[Dataset entries]
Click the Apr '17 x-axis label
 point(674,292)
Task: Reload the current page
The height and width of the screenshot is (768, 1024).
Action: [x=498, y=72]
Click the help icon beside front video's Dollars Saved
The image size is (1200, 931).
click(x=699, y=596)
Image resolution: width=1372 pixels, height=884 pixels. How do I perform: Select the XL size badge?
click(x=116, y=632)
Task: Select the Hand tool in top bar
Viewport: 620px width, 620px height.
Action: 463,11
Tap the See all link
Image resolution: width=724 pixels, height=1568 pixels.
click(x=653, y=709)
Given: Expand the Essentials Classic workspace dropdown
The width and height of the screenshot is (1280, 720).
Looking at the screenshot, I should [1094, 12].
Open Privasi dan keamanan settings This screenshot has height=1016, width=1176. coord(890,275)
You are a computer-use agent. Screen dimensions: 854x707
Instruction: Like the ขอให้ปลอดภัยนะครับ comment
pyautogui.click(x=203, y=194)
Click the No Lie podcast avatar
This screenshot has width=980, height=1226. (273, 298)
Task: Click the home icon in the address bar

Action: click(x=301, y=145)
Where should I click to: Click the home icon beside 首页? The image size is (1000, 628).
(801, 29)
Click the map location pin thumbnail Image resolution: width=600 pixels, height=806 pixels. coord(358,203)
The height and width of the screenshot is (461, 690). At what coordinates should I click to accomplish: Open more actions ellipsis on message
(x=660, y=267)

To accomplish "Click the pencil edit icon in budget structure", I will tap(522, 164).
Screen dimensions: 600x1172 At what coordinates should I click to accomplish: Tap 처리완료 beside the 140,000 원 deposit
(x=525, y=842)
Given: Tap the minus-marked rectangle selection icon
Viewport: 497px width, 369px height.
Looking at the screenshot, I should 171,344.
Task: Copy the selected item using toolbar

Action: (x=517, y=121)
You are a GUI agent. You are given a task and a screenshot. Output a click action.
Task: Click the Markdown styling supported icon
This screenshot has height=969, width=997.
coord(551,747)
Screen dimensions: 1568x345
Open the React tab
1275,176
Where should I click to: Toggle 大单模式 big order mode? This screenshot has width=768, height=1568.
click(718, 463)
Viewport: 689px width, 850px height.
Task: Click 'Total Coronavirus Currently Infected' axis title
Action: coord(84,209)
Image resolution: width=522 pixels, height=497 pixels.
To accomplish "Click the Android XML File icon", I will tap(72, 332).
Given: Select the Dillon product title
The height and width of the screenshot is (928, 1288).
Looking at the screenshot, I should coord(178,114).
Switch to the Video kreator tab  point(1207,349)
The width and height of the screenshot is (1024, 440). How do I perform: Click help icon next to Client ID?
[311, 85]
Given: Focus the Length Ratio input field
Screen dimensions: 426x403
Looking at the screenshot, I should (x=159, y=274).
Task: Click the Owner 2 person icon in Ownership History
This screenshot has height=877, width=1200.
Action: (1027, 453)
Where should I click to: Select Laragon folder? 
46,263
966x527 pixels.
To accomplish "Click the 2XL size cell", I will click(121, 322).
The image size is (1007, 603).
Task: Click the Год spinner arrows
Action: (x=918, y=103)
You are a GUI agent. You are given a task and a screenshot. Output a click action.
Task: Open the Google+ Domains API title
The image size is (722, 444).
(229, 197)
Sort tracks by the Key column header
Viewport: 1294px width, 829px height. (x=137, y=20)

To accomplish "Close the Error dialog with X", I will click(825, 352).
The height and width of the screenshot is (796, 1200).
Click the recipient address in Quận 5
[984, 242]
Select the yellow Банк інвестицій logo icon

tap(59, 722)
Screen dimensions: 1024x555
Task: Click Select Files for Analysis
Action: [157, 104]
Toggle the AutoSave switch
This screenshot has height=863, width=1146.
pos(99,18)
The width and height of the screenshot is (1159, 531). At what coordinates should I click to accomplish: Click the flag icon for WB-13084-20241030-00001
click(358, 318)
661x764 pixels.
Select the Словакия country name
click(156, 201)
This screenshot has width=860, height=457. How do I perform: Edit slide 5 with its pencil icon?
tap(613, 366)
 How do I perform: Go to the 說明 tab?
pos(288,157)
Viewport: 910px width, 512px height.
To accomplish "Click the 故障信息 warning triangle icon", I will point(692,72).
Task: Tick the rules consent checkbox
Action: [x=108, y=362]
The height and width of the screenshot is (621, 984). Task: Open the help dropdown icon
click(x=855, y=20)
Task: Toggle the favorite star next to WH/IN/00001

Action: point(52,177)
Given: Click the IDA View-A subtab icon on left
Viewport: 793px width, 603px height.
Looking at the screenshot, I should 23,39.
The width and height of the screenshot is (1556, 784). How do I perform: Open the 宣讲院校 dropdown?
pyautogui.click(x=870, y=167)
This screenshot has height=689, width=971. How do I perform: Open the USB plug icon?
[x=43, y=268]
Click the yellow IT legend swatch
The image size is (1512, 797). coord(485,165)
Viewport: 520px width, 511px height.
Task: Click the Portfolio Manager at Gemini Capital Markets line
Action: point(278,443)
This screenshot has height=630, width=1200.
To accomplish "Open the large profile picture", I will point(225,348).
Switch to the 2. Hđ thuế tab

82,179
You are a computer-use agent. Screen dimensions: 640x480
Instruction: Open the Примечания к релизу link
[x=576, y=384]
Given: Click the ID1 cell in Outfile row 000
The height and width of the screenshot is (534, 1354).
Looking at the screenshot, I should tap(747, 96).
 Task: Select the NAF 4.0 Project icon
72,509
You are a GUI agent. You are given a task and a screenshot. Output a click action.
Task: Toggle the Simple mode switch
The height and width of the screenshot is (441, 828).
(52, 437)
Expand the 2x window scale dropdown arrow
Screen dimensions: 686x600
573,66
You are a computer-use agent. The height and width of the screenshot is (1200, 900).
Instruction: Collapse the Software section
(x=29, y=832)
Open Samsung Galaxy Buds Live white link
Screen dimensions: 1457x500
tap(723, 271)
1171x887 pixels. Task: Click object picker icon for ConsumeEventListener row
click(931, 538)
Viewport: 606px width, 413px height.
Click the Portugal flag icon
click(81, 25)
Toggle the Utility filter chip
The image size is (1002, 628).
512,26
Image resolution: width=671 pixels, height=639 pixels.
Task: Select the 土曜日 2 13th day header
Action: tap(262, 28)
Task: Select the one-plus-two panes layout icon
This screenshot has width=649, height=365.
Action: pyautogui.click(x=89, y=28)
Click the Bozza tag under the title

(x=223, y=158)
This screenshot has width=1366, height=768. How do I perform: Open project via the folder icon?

To do — The response must restate every entry word for word.

Result for this exercise —
Click the Apr '17 x-axis label
 point(674,292)
Task: Reload the current page
The height and width of the screenshot is (768, 1024).
Action: [x=498, y=72]
Click the help icon beside front video's Dollars Saved
The image size is (1200, 931).
click(x=699, y=596)
Image resolution: width=1372 pixels, height=884 pixels. How do I perform: Select the XL size badge?
click(x=116, y=632)
Task: Select the Hand tool in top bar
Viewport: 620px width, 620px height.
Action: 463,11
Tap the See all link
Image resolution: width=724 pixels, height=1568 pixels.
click(x=653, y=709)
Given: Expand the Essentials Classic workspace dropdown
The width and height of the screenshot is (1280, 720).
Looking at the screenshot, I should [1094, 12].
Open Privasi dan keamanan settings This screenshot has height=1016, width=1176. coord(890,275)
You are a computer-use agent. Screen dimensions: 854x707
Instruction: Like the ขอให้ปลอดภัยนะครับ comment
pyautogui.click(x=203, y=194)
Click the No Lie podcast avatar
This screenshot has width=980, height=1226. (273, 298)
Task: Click the home icon in the address bar

Action: click(x=301, y=145)
Where should I click to: Click the home icon beside 首页? The image size is (1000, 628).
(801, 29)
Click the map location pin thumbnail Image resolution: width=600 pixels, height=806 pixels. coord(358,203)
The height and width of the screenshot is (461, 690). At what coordinates should I click to accomplish: Open more actions ellipsis on message
(x=660, y=267)

To accomplish "Click the pencil edit icon in budget structure", I will tap(522, 164).
Screen dimensions: 600x1172 At what coordinates should I click to accomplish: Tap 처리완료 beside the 140,000 원 deposit
(x=525, y=842)
Given: Tap the minus-marked rectangle selection icon
Viewport: 497px width, 369px height.
Looking at the screenshot, I should 171,344.
Task: Copy the selected item using toolbar

Action: (x=517, y=121)
You are a GUI agent. You are given a task and a screenshot. Output a click action.
Task: Click the Markdown styling supported icon
This screenshot has height=969, width=997.
coord(551,747)
Screen dimensions: 1568x345
Open the React tab
1275,176
Where should I click to: Toggle 大单模式 big order mode? This screenshot has width=768, height=1568.
click(718, 463)
Viewport: 689px width, 850px height.
Task: Click 'Total Coronavirus Currently Infected' axis title
Action: coord(84,209)
Image resolution: width=522 pixels, height=497 pixels.
To accomplish "Click the Android XML File icon", I will tap(72, 332).
Given: Select the Dillon product title
The height and width of the screenshot is (928, 1288).
Looking at the screenshot, I should coord(178,114).
Switch to the Video kreator tab  point(1207,349)
The width and height of the screenshot is (1024, 440). How do I perform: Click help icon next to Client ID?
[311, 85]
Given: Focus the Length Ratio input field
Screen dimensions: 426x403
Looking at the screenshot, I should (x=159, y=274).
Task: Click the Owner 2 person icon in Ownership History
This screenshot has height=877, width=1200.
Action: (1027, 453)
Where should I click to: Select Laragon folder? 
46,263
966x527 pixels.
To accomplish "Click the 2XL size cell", I will click(121, 322).
The image size is (1007, 603).
Task: Click the Год spinner arrows
Action: (x=918, y=103)
You are a GUI agent. You are given a task and a screenshot. Output a click action.
Task: Open the Google+ Domains API title
The image size is (722, 444).
(229, 197)
Sort tracks by the Key column header
Viewport: 1294px width, 829px height. (x=137, y=20)

To accomplish "Close the Error dialog with X", I will click(825, 352).
The height and width of the screenshot is (796, 1200).
Click the recipient address in Quận 5
[984, 242]
Select the yellow Банк інвестицій logo icon

tap(59, 722)
Screen dimensions: 1024x555
Task: Click Select Files for Analysis
Action: [157, 104]
Toggle the AutoSave switch
This screenshot has height=863, width=1146.
pos(99,18)
The width and height of the screenshot is (1159, 531). At what coordinates should I click to accomplish: Click the flag icon for WB-13084-20241030-00001
click(358, 318)
661x764 pixels.
Select the Словакия country name
click(156, 201)
This screenshot has width=860, height=457. How do I perform: Edit slide 5 with its pencil icon?
tap(613, 366)
 How do I perform: Go to the 說明 tab?
pos(288,157)
Viewport: 910px width, 512px height.
To accomplish "Click the 故障信息 warning triangle icon", I will point(692,72).
Task: Tick the rules consent checkbox
Action: [x=108, y=362]
The height and width of the screenshot is (621, 984). Task: Open the help dropdown icon
click(x=855, y=20)
Task: Toggle the favorite star next to WH/IN/00001

Action: point(52,177)
Given: Click the IDA View-A subtab icon on left
Viewport: 793px width, 603px height.
Looking at the screenshot, I should 23,39.
The width and height of the screenshot is (1556, 784). How do I perform: Open the 宣讲院校 dropdown?
pyautogui.click(x=870, y=167)
This screenshot has height=689, width=971. How do I perform: Open the USB plug icon?
[x=43, y=268]
Click the yellow IT legend swatch
The image size is (1512, 797). coord(485,165)
Viewport: 520px width, 511px height.
Task: Click the Portfolio Manager at Gemini Capital Markets line
Action: point(278,443)
This screenshot has height=630, width=1200.
To accomplish "Open the large profile picture", I will point(225,348).
Switch to the 2. Hđ thuế tab

82,179
You are a computer-use agent. Screen dimensions: 640x480
Instruction: Open the Примечания к релизу link
[x=576, y=384]
Given: Click the ID1 cell in Outfile row 000
The height and width of the screenshot is (534, 1354).
Looking at the screenshot, I should tap(747, 96).
 Task: Select the NAF 4.0 Project icon
72,509
You are a GUI agent. You are given a task and a screenshot. Output a click action.
Task: Toggle the Simple mode switch
The height and width of the screenshot is (441, 828).
(52, 437)
Expand the 2x window scale dropdown arrow
Screen dimensions: 686x600
573,66
You are a computer-use agent. The height and width of the screenshot is (1200, 900).
Instruction: Collapse the Software section
(x=29, y=832)
Open Samsung Galaxy Buds Live white link
Screen dimensions: 1457x500
tap(723, 271)
1171x887 pixels. Task: Click object picker icon for ConsumeEventListener row
click(931, 538)
Viewport: 606px width, 413px height.
Click the Portugal flag icon
click(81, 25)
Toggle the Utility filter chip
The image size is (1002, 628).
512,26
Image resolution: width=671 pixels, height=639 pixels.
Task: Select the 土曜日 2 13th day header
Action: tap(262, 28)
Task: Select the one-plus-two panes layout icon
This screenshot has width=649, height=365.
Action: pyautogui.click(x=89, y=28)
Click the Bozza tag under the title

(x=223, y=158)
This screenshot has width=1366, height=768. How do I perform: Open project via the folder icon?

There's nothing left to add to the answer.